**Testo da leggere:**
★ ★ ★ ★ ★ ★ ★

Attualità

Sguardi intimi sulla lotta contro la violenza di genere – le voci di Melania e Francesca

ATTENZIONE

I pensieri, le riflessioni e gli estratti riportati di seguito sono frutto del vissuto e delle opinioni personali dei/delle nostrə associatə e, pertanto, si intendono di natura individuale e riflettono esclusivamente il punto di vista dell’associatə in questione. L’associazione declina ogni responsabilità per eventuali incomprensioni derivanti da tali opinioni, che restano di esclusiva pertinenza dell’autore.


In acqua bollente

Le relazioni tossiche sono come una rana bollita.

★ ★ ★ ★ ★ ★ ★

**Dati forniti:**

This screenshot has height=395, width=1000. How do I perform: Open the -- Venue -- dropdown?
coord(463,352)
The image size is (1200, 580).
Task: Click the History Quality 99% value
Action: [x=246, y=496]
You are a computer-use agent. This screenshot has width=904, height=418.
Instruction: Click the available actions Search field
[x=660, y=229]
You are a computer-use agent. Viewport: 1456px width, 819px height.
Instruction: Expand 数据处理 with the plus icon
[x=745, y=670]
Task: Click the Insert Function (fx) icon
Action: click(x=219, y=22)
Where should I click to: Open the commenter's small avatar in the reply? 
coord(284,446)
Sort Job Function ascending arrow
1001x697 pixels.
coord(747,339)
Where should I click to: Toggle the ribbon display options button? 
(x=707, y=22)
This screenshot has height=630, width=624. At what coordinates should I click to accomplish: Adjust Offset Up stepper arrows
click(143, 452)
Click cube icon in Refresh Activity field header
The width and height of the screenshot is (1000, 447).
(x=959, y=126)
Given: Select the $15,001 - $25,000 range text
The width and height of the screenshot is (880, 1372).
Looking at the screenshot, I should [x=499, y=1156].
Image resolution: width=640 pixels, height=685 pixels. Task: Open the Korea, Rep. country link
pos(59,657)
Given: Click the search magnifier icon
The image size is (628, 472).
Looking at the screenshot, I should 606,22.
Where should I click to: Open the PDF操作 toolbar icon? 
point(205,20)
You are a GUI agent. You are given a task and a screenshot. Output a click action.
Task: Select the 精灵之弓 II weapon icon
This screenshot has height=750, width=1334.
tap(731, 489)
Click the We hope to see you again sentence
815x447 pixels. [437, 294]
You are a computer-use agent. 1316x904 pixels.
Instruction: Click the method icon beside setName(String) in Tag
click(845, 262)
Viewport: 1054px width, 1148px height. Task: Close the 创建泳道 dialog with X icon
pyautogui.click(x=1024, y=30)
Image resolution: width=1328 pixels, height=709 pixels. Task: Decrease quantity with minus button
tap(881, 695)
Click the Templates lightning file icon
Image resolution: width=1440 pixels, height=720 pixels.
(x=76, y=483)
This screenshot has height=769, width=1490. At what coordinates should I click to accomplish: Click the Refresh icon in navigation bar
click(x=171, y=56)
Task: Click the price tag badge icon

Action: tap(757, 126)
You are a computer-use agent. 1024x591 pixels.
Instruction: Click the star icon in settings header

★ ★ ★ ★ ★ ★ ★

**Istruzione scritta A:** Nel testo sulla violenza di genere, a che cosa vengono paragonate le relazioni tossiche?
**Istruzione scritta B:** Continua il testo sulla violenza di genere partendo dalla frase che segue quella sulla rana bollita.

**Risposta scritta A:** A una rana bollita.

**Risposta scritta B:**
Sembra bizzarra come affermazione, ma è esattamente così. Per chi non lo sapesse, mi riferisco all’esperimento della John Hopkins University in cui una rana buttata in una pentola di acqua bollente saltava via mettendosi in salvo, mentre una rana immersa in una pentola di acqua fredda messa sul fuoco a scaldare rimaneva lì fino alla morte.

Ed è esattamente così che funzionano le relazioni tossiche e violente: sono subdole, non te ne accorgi e, per quanto tu possa guardare le notizie di questi giorni e dire “a me non potrebbe mai capitare”, sappi che non è vero. Perché lo so? Perché sono stata una di loro, con l’unica differenza che ho avuto fortuna.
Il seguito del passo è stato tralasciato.